Designed by a Frank Lloyd Wright student, Marguerite Brunswig Staude, the chapel was built in 1956 and rises 200 feet from the ground between two large red rock formations. One of the most distinctive features is a 90-foot cross, which can be seen from the ground along State Route 179. A massive stained glass window turns the chapel's interior into a kaleidoscope of color at certain times of the day. No services are held here, but it provides an ideal setting for spiritual reflection and prayer as well as incredible views of the Red Rocks. Admission is free, but donations are appreciated.
This local museum utilizes the old farmstead of the Jordan family to educate visitors about the heritage of greater Sedona. A trio of landmark buildings form the main exhibits of the museum, whereas visitors can also peruse various antique farming implements and vintage orchard equipment within the space. You can also spot a replica of a tent house and some artifacts related to Sedona's early pioneer history. Surrounded by the region's signature crimson-rock landscape, the museum complex is not only a wonderful place to learn more about the area's history, but also take in the splendid sights.

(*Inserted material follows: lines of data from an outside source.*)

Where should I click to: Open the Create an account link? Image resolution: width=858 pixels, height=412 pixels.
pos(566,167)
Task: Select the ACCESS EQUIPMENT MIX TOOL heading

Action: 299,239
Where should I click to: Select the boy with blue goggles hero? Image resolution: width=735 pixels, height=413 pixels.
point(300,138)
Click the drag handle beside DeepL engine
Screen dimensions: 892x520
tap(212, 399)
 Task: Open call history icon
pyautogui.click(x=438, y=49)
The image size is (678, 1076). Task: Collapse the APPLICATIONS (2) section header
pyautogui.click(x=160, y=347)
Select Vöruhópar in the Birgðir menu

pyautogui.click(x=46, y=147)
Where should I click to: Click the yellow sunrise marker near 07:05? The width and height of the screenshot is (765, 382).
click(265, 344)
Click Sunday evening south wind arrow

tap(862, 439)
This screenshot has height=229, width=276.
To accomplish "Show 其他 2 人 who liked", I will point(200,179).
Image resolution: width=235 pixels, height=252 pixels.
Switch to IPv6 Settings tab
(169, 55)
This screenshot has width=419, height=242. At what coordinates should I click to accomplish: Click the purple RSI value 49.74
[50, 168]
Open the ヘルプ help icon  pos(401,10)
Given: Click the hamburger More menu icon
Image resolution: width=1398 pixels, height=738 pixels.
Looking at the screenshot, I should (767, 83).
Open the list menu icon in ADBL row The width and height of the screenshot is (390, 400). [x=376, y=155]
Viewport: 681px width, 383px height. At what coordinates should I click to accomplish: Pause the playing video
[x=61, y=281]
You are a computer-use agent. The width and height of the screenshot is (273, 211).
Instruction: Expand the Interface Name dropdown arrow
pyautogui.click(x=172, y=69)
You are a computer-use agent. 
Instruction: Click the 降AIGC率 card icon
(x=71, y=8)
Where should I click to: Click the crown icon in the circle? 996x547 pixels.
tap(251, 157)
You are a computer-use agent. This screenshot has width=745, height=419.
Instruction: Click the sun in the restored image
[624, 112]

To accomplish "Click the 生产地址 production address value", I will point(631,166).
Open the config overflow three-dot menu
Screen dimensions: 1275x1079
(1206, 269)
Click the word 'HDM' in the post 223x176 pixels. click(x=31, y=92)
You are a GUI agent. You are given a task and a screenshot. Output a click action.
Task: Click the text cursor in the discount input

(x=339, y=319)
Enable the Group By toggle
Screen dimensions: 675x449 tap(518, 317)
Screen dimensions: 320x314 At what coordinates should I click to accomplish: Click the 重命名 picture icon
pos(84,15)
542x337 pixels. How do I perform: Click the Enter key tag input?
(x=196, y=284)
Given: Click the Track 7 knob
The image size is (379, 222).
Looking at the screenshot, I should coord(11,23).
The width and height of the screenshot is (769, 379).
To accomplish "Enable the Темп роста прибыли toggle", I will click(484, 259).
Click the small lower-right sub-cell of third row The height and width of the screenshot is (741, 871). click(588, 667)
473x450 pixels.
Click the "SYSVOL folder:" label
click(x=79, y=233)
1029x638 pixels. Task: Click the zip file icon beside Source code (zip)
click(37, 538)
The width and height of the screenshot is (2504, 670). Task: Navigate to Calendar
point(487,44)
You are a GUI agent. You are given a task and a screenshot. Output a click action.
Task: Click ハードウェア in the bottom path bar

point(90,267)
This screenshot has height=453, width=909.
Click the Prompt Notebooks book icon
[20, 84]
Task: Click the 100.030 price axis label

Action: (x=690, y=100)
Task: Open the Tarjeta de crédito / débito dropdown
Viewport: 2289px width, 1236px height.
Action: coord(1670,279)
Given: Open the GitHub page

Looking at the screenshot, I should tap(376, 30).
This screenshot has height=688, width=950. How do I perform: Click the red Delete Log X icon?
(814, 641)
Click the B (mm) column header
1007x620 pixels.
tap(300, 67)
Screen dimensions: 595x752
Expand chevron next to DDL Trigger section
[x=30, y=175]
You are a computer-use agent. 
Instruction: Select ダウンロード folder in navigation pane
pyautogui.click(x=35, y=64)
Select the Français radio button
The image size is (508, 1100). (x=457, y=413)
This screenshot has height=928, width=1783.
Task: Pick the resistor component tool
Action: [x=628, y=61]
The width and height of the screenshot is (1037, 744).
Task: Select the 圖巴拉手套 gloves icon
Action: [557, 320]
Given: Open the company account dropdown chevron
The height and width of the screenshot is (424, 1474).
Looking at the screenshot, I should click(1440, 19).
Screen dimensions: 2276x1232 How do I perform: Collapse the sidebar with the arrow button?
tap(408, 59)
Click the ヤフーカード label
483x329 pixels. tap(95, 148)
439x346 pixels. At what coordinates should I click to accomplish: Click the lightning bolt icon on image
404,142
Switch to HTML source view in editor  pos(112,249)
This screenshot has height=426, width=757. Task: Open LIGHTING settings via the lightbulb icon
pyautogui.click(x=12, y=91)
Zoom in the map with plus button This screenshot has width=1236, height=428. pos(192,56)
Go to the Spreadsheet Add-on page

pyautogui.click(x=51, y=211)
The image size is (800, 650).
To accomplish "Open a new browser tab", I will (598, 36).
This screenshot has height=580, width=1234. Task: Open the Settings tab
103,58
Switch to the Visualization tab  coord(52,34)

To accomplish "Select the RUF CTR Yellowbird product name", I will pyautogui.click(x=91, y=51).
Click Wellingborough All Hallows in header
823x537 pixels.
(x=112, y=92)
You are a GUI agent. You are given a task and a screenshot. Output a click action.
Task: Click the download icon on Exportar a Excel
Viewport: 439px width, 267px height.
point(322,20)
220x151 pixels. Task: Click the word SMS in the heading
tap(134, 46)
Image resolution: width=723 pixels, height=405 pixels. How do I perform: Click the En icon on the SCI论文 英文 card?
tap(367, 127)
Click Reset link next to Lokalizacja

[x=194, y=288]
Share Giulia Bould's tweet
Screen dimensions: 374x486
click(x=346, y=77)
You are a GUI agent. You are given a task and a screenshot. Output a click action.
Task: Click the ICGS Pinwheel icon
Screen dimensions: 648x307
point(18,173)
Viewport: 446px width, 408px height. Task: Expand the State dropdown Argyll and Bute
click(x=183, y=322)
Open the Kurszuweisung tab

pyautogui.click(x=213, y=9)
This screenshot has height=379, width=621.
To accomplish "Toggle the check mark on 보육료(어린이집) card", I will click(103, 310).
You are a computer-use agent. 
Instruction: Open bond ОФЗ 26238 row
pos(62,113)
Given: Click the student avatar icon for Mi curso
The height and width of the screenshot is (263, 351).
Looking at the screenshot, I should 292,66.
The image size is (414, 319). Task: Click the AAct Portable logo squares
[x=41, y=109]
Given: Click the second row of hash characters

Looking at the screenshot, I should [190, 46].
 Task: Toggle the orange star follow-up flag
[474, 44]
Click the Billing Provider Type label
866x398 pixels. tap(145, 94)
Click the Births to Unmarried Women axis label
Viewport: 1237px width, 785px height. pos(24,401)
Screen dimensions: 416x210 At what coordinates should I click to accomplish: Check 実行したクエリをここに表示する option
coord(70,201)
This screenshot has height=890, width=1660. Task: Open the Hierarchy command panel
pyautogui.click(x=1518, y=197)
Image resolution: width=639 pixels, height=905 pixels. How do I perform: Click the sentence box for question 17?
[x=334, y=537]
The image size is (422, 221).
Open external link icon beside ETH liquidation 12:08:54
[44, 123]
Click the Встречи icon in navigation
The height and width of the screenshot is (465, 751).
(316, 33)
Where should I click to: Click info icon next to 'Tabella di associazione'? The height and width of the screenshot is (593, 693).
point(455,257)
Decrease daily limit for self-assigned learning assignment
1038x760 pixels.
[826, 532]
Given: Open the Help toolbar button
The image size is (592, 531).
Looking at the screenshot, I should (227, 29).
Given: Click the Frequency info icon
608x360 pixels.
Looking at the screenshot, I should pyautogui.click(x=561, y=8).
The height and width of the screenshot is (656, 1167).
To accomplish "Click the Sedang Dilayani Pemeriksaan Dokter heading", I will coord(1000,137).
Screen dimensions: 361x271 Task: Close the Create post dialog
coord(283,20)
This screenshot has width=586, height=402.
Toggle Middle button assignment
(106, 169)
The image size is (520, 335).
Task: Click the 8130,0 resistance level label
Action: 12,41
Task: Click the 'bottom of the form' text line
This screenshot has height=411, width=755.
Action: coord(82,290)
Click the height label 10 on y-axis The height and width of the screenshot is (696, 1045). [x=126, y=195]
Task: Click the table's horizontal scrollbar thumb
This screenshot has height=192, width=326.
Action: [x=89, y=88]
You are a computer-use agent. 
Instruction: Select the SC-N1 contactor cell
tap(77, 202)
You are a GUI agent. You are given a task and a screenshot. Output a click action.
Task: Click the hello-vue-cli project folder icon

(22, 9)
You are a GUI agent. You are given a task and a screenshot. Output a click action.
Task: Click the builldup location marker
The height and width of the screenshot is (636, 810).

With an elevation of nearly 5,000 feet (1524 meters), the Slide Rock State Park features a 30 foot (9.14 meter) natural rockslide within the creek. Take a couple of hours and enjoy the nature walk while you relax under the Arizona sunshine. Visit the onsite market. Camping and hotel accommodations are offered in Oak Creek and nearby Sedona. Swimming is allowed, however, water quality varies, so please call in advance to verify the accessibility. Bathrooms are accessible in this open space; however, nearby park areas are inaccessible. Credit cards are not accepted.
The Palatki Ruins, which are believed to have been occupied from 1130 to 1280, are located northwest of Sedona, Arizona. Known for the pueblos carved into the sandstone cliffs, these ruins also contain several sets of ancient pictographs and petroglyphs, which are estimated to be between 3,000 and 6,000 years old. One of Sedona's largest ruins, Palatki, which translates to 'red house' in the Hopi language, consists of two separate pueblo dwellings. The existence of dual pueblos suggests that two different family groups inhabited the area simultaneously. There are several other ruins nearby, including Honanki and Tuzigoot, which is located in Clarkdale, Arizona.
Translating into "the best of everything," Tlaquepaque is a picturesque recreated Mexican Village offering a unique collection of galleries, restaurants, shops, and a quaint chapel. Named for a particularly beautiful suburb of Mexico's Guadalajara, the open-air market built in the '70s exudes the flavor and charm of Mexico. Fine dining is available at several on-site restaurants, including El Rincon or Rene at Tlaquepaque. Lovely galleries abound, such as the Mountain Trails Gallery with wildlife paintings and sculptures. You will also find spiritual artwork at the Andrea Smith Gallery.
Hill Side Sedona is a premium shopping center located centrally in Sedona, Arizona. It is an inviting destination with red rock landscapes, water features and entertainment elements intact for a perfect fun filled day. The shopping arena at the Hill Side has the best of designer boutiques, home décor stores, trendy salons and local grocery stores. After shopping, pamper yourself with an assortment of delicious meals and desserts available in American, Mexican and Irish flavors. Those interested in art can explore the fine art galleries to view master pieces of renowned artists from around the world. This hillside destination is also one of the favorite venues to create memorable private events.
For more than three decades, the James Ratliff Gallery in Sedona has been displaying artworks of various artists such as David K. John, Adriana Walker and Suzanne Hill. Abstract paintings, wooden carvings, metal sculptures, pottery, ceramics, jewelry and Native American masks are all handcrafted by the artists and showcased at the gallery. The works can also be purchased at the gift shop. The gallery also holds monthly exhibitions and other events and interactions with the artists. Do visit James Ratliff Gallery to check out the vibrant mixture of various forms of art!
Beginning as a community effort to encourage arts, the center now includes a school with various classes and exhibitions. Enjoy curated shows from visiting or local guest artists, as well as the annual Sculpture Walk. Plays, too, are featured and are produced by the local professional Oak Creek Theatre Company as well as amateur groups like the Sedona Arts Center Community Theatre. Shop the gift gallery for works of hundreds of artists.
Nestled in West Sedona, The Melting Point is a glass workshop and gallery. The gallery displays glass products created at the workshop by local skilled artisans. Some of the items include glassware, lampshades, vases, snow globes, idols and glass structures. The uniquely designed items can serve as great gifts or also something to decorate your own home with. The facility conducts classes in glass works and the works later get displayed in the gallery and are made available for sale. The Melting Point is a wonderful place for artists to hone their skills in crafting glass articles and also to explore your artistic side!